Shkodra Elektronike, quando il folk albanese diventa moderno

Le combinazioni della musica non hanno barriere di alcun genere. E allora può capitare persino che un duo di musicisti albanesi, residenti a Milano, conquistino l’Europa  passando per la Biennale di Venezia, risuonando antichi canti folk del loro Paese, in chiave elettronica. E’ il sunto del percorso artistico degli Shkodra Elektronike, che arrivano appunto da Scutari (Shkodra, in albanese), il polistrumentista Kole Laca e la cantante  Beatrice Gjergji, che si è aggiunta al progetto in corsa.

Laca ha una lunga militanza in diverse band italiane, ha lavorato anche con Roy Paci e sia lui che Gjergji sono da sempre molto attaccati alle loro radici. Nel 2019 hanno cominciato a incidere cover di canzoni folk albanesi in chiave elettronica delle quali questa “Syinin si qershia” che trovate in basso, è un  ottimo esempio. Ma prima ancora è arrivata “Ku e gjeta vedin”. he è stata pubblicata solo su Bandcamp, prima di diventare anche un video ufficiale.
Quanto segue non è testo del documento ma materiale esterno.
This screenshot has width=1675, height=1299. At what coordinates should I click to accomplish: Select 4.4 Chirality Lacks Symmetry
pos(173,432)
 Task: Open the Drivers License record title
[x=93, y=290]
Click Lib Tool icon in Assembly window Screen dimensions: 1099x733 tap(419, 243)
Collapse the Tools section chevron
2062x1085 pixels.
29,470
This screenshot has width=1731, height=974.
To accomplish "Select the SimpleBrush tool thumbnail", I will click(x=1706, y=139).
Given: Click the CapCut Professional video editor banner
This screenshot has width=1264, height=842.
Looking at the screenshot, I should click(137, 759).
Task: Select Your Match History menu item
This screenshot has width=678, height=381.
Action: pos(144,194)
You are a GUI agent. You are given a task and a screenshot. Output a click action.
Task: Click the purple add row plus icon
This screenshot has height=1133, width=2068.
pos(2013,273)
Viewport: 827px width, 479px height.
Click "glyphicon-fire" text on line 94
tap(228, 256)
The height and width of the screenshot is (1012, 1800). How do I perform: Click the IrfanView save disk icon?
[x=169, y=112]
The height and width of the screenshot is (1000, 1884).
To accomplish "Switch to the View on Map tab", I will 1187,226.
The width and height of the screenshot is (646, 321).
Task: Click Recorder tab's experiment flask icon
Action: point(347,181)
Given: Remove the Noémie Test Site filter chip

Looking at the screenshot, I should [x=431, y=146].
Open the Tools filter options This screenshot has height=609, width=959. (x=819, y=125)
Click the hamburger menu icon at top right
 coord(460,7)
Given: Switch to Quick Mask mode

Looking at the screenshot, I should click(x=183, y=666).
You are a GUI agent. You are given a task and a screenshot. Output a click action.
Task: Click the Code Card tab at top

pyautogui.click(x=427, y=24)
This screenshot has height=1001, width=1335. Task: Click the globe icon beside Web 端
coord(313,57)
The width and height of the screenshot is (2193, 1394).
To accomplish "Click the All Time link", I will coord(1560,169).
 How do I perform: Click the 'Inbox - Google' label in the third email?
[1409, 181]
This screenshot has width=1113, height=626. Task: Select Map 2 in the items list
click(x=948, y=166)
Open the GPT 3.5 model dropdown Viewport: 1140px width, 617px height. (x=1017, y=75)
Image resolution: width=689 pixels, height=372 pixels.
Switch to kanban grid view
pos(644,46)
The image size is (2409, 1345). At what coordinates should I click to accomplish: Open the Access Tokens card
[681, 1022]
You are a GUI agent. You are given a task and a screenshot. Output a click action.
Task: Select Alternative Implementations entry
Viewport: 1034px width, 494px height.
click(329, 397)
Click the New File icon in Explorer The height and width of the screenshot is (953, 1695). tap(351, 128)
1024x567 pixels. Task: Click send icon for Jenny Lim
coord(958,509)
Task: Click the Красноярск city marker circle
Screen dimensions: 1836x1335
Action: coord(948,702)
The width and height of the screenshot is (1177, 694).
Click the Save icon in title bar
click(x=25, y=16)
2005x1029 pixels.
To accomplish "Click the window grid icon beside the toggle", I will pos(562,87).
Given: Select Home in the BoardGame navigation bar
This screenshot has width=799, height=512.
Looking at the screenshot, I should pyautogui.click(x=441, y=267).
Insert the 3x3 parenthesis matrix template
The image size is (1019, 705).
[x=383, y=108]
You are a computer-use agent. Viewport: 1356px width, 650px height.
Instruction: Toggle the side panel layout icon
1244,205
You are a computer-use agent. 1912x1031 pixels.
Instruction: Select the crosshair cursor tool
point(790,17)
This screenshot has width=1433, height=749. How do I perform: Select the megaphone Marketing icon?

L’esibizione al padiglione albanese-kosovaro della Biennale di Venezia li ha fatti conoscere ad un pubblico vasto e per loro crescono gli apprezzamenti. “Live@Uzina’“, un EP di cinque tracce registrato nei sobborghi di Tirana ha segnato il loro esordio discografico, accompagnato dall’altrettanto affascinante, quasi ipnotica, “Turtulleshë“. Tutto molto interessante.  Sarebbero gli ospiti perfetti di un evento che si sta aprendo al mondo come Musicultura.